A new report showed that the traditional American Heart Association (AHA) diet found a match in the high-fiber diet, leading to approximately the same amount of weight loss after 1 year. However, author Yunsheng Ma, MD, PhD, of the University of Massachusetts, admitted that neither of the diet groups achieved the target of the study, which was to lose 7 percent of baseline body weight. A modest decrease in weight could be observed, ranging from 5 to 7 pounds in each group.
The trial enlisted 240 adults, aged between 21 and 70, and observed their dietary habits for a year. All of their metabolic syndrome and body masses indices showed 30 to 40 kg/m2. People were not accepted in the trial if they suffered from major depression, eating disorders, or if they had previous bariatric surgery or used weight-loss medication. Participants from the high-fiber group had a fiber intake target of 19.1 g/day for a year.
The Institute of Medicine suggests the consumption of 38 grams for men and 25 grams for women under the age 50. Over the age 50, experts recommend 30 grams for men and 21 grams for women. The authors conceived this study for the purpose of finding an alternative to the AHA guidelines for cardiometabolic health. Changing a single dietary component could encourage more people to adhere to the diet. As it is now, the AHA targets a recommended intake of vegetables and fruits, animal and vegetable protein, fiber and whole grains, sugar, alcohol, sodium and fat.
One of the most significant studies published on the subject in the New England Journal of Medicine reported that changing your lifestyle and losing 7 percent of initial body weight is connected with an important decrease in the risk of diabetes. The difference is that this study also regimented strict physical activity, not only specialized diet. Ma added that their current study did not take physical exercise into consideration, and that their only factor to be assessed it diet.
Separating diet and exercise is not useful in a clinical trial, as explained by George Blackburn, MD, PhD, associate director of the Division of Nutrition at Harvard Medical School, who did not take part in the study. Conducting such a trial is hard work, and you have to make sure you put all the necessary data in, if you want to get accurate results out of it.
Dr. Blackburn’s point of view receives great support from the obesity guidelines set by many health authorities: the American College of Cardiology, the American Heart Association, and The Obesity Society, they all recommend that changing your diet should be accompanied by a plan that includes a physical activity program.

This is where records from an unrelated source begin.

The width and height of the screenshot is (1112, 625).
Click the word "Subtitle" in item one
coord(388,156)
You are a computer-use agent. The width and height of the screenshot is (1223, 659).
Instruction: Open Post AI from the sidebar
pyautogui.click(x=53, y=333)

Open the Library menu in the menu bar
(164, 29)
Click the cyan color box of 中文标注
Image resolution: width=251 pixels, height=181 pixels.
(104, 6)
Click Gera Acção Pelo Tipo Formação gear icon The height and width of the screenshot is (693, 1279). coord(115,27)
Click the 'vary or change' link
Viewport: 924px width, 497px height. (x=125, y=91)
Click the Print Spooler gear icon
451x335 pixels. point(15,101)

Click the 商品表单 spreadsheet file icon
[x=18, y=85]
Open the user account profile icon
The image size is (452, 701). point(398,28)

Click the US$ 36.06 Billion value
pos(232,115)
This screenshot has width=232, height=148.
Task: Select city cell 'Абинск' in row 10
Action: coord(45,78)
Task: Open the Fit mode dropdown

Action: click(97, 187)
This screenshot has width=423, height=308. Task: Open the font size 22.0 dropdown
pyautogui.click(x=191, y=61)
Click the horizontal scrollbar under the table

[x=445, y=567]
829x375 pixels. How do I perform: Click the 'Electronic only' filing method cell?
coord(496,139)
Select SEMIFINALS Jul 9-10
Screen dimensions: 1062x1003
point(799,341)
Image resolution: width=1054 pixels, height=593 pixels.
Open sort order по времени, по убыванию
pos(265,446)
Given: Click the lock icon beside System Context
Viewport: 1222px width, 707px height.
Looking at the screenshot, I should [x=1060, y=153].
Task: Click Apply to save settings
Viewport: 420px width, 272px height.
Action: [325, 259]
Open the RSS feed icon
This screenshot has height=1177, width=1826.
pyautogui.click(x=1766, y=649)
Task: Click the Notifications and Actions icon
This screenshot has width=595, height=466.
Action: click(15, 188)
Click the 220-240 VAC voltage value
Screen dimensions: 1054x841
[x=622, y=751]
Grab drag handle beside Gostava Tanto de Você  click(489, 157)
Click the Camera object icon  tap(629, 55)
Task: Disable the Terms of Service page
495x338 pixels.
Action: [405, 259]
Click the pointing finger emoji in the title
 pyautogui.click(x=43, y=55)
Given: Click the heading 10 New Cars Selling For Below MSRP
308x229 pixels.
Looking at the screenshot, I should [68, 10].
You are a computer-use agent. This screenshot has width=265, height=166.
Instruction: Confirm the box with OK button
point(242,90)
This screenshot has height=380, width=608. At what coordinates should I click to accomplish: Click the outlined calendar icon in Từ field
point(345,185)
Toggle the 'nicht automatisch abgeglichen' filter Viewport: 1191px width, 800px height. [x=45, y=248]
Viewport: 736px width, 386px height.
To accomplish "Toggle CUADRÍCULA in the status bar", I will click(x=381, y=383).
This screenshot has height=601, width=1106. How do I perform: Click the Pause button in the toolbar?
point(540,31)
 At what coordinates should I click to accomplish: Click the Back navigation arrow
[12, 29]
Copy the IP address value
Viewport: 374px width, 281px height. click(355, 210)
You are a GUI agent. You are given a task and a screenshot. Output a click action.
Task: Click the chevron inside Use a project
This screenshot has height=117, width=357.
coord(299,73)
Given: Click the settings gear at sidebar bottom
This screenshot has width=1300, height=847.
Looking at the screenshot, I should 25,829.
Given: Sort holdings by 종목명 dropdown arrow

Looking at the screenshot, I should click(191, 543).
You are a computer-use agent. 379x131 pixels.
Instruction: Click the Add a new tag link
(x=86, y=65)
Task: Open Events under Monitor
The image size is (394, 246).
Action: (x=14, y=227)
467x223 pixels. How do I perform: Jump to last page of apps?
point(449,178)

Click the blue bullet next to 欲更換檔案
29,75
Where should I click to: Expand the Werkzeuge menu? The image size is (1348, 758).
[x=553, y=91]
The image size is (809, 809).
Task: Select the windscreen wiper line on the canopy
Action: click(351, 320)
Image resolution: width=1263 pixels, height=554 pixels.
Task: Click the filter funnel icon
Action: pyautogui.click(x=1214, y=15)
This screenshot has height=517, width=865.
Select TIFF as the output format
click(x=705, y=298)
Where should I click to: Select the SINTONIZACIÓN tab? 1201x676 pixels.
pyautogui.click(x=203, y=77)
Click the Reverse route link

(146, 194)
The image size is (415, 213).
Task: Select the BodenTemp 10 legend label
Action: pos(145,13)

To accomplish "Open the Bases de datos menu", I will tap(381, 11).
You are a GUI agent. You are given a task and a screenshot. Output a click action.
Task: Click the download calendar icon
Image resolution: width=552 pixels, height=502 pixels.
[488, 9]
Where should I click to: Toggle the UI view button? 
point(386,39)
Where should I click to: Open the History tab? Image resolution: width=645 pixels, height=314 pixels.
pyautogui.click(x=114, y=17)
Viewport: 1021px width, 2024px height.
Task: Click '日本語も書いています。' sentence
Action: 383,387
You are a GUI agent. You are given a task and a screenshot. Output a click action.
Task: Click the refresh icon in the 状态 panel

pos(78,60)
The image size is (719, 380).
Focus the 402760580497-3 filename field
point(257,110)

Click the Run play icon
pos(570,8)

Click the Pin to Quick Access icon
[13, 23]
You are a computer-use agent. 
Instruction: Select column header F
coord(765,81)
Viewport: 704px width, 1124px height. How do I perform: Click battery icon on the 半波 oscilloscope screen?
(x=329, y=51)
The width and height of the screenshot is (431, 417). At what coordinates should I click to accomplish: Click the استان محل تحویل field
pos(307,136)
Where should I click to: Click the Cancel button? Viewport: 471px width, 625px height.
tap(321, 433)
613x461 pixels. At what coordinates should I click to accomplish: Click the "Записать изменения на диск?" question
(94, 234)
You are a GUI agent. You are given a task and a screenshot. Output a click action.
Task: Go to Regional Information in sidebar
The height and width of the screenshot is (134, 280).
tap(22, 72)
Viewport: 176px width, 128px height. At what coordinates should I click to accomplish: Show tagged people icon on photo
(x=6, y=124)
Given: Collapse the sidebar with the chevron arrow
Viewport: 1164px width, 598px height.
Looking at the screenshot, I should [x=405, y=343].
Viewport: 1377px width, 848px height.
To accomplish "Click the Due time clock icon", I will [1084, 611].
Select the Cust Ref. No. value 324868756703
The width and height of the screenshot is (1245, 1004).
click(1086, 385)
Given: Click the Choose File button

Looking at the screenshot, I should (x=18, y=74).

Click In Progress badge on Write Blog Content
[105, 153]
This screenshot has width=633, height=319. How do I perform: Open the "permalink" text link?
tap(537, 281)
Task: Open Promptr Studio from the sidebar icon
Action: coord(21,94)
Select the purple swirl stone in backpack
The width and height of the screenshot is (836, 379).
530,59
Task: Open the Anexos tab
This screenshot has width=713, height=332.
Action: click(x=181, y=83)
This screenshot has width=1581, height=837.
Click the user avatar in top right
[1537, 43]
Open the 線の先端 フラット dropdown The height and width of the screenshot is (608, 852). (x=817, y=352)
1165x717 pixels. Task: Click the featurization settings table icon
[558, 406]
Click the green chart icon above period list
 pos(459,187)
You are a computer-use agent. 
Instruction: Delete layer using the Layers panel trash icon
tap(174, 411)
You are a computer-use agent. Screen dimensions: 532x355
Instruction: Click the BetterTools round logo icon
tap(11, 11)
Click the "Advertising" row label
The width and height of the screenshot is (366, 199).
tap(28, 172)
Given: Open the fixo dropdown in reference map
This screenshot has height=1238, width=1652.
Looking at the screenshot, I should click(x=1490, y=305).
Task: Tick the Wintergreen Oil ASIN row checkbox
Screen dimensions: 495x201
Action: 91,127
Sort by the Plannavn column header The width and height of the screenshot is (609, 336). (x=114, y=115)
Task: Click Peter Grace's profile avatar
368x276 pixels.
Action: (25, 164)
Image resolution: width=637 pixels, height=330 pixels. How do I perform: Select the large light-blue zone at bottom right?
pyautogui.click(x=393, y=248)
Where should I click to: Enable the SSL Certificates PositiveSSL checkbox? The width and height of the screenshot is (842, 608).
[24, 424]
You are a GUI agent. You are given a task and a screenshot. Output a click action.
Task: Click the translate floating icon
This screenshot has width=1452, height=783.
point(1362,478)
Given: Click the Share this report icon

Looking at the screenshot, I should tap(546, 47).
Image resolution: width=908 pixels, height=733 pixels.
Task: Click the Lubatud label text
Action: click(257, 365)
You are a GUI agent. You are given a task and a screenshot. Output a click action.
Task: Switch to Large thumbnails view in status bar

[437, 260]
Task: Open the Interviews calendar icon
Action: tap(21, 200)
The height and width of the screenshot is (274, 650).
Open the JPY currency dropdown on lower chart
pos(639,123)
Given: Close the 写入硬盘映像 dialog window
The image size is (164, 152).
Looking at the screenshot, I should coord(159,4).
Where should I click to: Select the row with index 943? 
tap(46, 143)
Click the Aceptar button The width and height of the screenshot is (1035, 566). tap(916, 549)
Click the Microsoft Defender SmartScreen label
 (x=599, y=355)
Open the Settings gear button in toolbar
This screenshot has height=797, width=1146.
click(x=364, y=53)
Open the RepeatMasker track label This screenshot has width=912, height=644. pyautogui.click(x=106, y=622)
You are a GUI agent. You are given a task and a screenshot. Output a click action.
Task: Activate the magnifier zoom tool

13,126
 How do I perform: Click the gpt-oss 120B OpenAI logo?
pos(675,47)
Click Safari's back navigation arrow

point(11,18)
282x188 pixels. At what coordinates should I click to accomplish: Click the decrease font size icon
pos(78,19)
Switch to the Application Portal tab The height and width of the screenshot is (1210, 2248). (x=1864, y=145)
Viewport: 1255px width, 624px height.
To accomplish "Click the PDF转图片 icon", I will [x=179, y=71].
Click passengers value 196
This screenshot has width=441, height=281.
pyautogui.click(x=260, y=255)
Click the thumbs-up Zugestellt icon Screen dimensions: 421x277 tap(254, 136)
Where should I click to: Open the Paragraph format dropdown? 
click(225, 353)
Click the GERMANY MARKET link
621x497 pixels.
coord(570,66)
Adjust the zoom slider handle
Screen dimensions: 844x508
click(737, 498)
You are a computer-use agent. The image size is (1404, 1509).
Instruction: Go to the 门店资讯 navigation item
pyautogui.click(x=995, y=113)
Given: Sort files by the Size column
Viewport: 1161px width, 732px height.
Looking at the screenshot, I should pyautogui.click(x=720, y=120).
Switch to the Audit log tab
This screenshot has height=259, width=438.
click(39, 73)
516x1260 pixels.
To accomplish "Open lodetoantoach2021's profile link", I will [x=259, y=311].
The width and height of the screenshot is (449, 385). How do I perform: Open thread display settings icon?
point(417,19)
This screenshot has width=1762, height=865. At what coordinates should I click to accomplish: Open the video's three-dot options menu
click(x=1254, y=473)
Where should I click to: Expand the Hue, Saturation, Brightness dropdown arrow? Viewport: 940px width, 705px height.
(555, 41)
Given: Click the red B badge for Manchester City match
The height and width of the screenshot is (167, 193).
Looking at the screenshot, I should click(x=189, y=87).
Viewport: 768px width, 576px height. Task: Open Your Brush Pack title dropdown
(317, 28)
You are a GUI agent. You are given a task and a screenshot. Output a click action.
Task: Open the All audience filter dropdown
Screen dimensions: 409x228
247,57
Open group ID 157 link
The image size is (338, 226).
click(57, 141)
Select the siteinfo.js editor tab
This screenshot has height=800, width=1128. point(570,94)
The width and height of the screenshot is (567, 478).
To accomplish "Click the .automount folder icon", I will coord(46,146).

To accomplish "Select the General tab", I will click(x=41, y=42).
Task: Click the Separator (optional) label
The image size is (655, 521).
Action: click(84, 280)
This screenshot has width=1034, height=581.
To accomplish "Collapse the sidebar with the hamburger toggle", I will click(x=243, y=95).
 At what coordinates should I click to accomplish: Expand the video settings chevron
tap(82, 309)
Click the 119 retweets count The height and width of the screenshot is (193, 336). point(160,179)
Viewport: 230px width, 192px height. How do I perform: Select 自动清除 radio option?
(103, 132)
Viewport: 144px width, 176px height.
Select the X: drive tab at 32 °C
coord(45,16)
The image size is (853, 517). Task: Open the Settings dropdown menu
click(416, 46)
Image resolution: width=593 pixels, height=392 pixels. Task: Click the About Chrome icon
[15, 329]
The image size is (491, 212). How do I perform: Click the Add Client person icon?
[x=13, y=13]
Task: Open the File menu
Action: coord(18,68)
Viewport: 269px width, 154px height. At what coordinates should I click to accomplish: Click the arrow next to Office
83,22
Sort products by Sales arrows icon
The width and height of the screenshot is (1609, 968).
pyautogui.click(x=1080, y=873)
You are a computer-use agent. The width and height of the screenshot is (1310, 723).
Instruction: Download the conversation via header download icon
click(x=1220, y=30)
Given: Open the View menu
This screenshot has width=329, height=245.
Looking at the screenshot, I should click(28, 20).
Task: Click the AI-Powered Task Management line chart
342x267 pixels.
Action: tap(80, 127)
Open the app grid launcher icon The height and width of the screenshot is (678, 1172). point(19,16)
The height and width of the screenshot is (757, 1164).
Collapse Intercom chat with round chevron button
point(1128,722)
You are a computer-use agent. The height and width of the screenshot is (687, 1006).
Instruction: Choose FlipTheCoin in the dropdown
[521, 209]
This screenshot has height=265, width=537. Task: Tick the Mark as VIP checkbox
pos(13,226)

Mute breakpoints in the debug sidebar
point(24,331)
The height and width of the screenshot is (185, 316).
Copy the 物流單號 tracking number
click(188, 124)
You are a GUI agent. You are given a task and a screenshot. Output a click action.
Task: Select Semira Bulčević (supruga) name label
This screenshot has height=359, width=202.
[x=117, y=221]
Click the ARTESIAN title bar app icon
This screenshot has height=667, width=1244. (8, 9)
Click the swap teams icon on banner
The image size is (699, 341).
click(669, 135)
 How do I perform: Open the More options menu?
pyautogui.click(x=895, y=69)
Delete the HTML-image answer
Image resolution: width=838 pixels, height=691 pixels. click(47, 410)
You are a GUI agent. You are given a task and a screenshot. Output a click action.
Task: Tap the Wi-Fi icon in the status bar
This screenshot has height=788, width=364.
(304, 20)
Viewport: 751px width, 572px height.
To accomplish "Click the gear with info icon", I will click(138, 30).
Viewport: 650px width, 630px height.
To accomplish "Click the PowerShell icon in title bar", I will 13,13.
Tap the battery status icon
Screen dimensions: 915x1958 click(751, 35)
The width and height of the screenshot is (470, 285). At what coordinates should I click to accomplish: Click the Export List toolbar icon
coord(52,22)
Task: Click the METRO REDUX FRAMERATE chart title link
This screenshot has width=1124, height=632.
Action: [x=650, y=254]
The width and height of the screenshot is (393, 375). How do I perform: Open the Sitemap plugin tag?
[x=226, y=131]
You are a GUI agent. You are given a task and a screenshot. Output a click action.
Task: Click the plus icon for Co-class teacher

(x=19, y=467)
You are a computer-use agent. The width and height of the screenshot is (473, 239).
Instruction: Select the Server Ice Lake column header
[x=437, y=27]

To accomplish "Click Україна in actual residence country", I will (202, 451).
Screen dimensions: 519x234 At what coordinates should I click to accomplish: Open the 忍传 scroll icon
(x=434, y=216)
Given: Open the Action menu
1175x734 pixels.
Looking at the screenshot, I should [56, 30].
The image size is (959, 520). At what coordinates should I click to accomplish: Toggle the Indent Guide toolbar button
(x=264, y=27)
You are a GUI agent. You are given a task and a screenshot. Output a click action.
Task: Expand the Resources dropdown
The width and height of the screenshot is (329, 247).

David Katz, MD, MPH, director of Yale’s Prevention Research Center, said that the study’s results are not surprising, explaining that eating 30 grams of fiber a day falls in the guideline of “eating a variety of wholesome foods”.
At the beginning of the study, the participants were instructed on how to expand their intake of fibers, or on how to follow the AHA diet, depending on the group they were in. Researchers checked in on them at regular intervals of 3 months, 6 months and 1 year, but their interviews were always unannounced.
At the one year milestone, the group following the high-fiber diet showed a 2.1 kg weight loss, and the AHA diet group – 2.7 kg, resulting in a tiny gap of group difference of 0.6 kg. Both groups were encouraged to decrease their caloric consumption, but the AHA diet group managed to win this round, reducing it to 200 kcal/d versus 464 kcal/d. At the end of the study, the volunteers from the high-fiber group raised their fiber intake by 4.7 g/day, whereas the ones in the AHA group – 1.3 g/day.
However, Dr. Katz is worried about the unpleasant implications of the study’s result outside this clinical trial. If experts start talking about increasing our daily intake of fibers with 30 grams, the food industry will quickly react by producing a whole new fiber-enriched range of junk food. Whenever health experts talked about cutting fat, the reaction wasn’t to eat more broccoli; people started eating SnackWell cookies. Is the carbs were the issue next, our diets didn’t include more salmon; instead, we started eating low-carb brownies.
This situation has happened before; let’s just think about the First Lady’s health movement “Let’s Move”. When experts agreed that high intake of sugar was one of the leading causes of obesity, the food industry quickly replied by making bite-sized junk food, instead of taking their harmful products off the shelves.
Katz stated that the general problem is the magical thinking on diet that culture imposes on us. We don’t want to change our lifestyles; we just want to know what is that one thing that will magically help us lose weight.
Even this new study had its limitations, given by the fact that the participant base was mostly made up of well-educated white women, whose baseline fiber intake is greater than the national average. The study did not follow up on the maintenance of weight loss after 1 year.